Dataset entries:
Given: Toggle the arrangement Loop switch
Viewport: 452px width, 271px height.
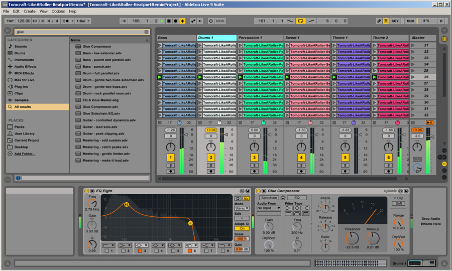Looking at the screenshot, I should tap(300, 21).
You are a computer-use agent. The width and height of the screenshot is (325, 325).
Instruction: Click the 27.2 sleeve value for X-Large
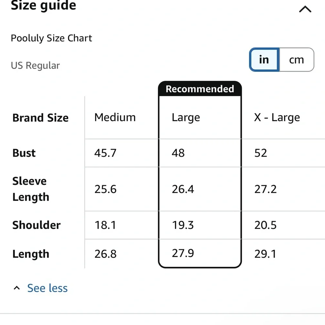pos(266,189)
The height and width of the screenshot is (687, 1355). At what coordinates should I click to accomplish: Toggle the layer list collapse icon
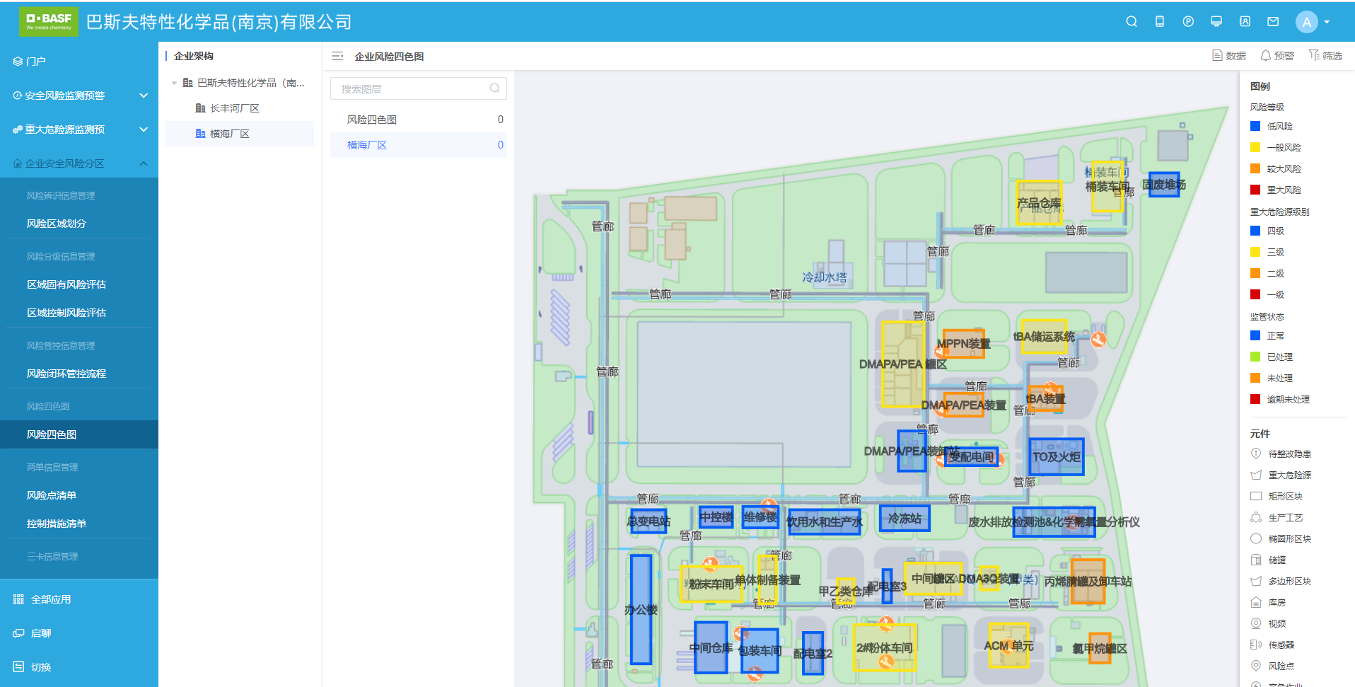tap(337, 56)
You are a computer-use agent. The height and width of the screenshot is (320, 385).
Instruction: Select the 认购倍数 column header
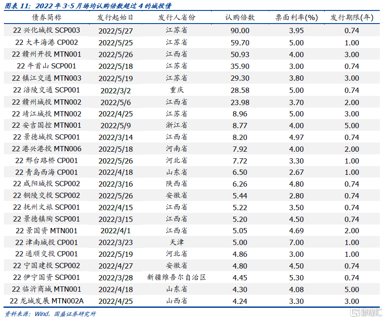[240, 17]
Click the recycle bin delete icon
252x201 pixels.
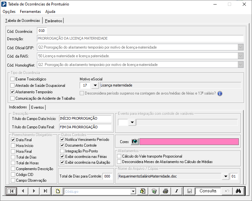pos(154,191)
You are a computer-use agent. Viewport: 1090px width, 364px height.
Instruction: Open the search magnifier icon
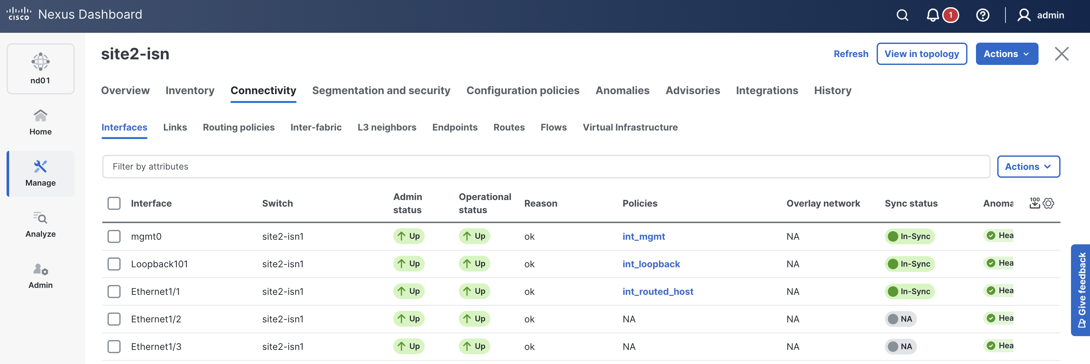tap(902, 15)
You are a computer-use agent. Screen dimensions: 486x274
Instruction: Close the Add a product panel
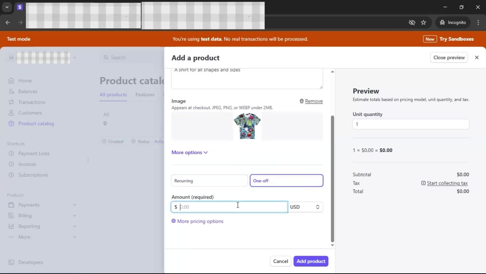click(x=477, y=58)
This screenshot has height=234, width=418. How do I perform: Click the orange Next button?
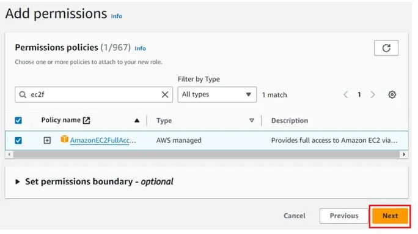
...
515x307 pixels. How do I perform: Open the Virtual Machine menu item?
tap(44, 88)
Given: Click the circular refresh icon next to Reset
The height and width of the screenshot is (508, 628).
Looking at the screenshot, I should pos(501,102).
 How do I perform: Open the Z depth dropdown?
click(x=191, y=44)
--
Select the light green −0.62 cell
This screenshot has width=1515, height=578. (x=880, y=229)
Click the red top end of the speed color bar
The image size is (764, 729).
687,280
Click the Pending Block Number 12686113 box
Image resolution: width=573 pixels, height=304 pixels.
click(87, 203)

**STATED PROBLEM:** Output the data from the line containing "You are a computer-use agent. Viewport: 1090px" through the line containing "This screenshot has height=234, width=418." as a Markdown table with the columns Row and Line, one row per non-blank line, including both of those lines. Leave the pictures out of your answer.

**WORKED SOLUTION:**
| Row | Line |
|---|---|
| 1 | You are a computer-use agent. Viewport: 1090px width, 364px height. |
| 2 | Instruction: Open the search magnifier icon |
| 3 | tap(902, 15) |
| 4 | You are a computer-use agent. Screen dimensions: 486x274 |
| 5 | Instruction: Close the Add a product panel |
| 6 | click(x=477, y=58) |
| 7 | This screenshot has height=234, width=418. How do I perform: Click the orange Next button? |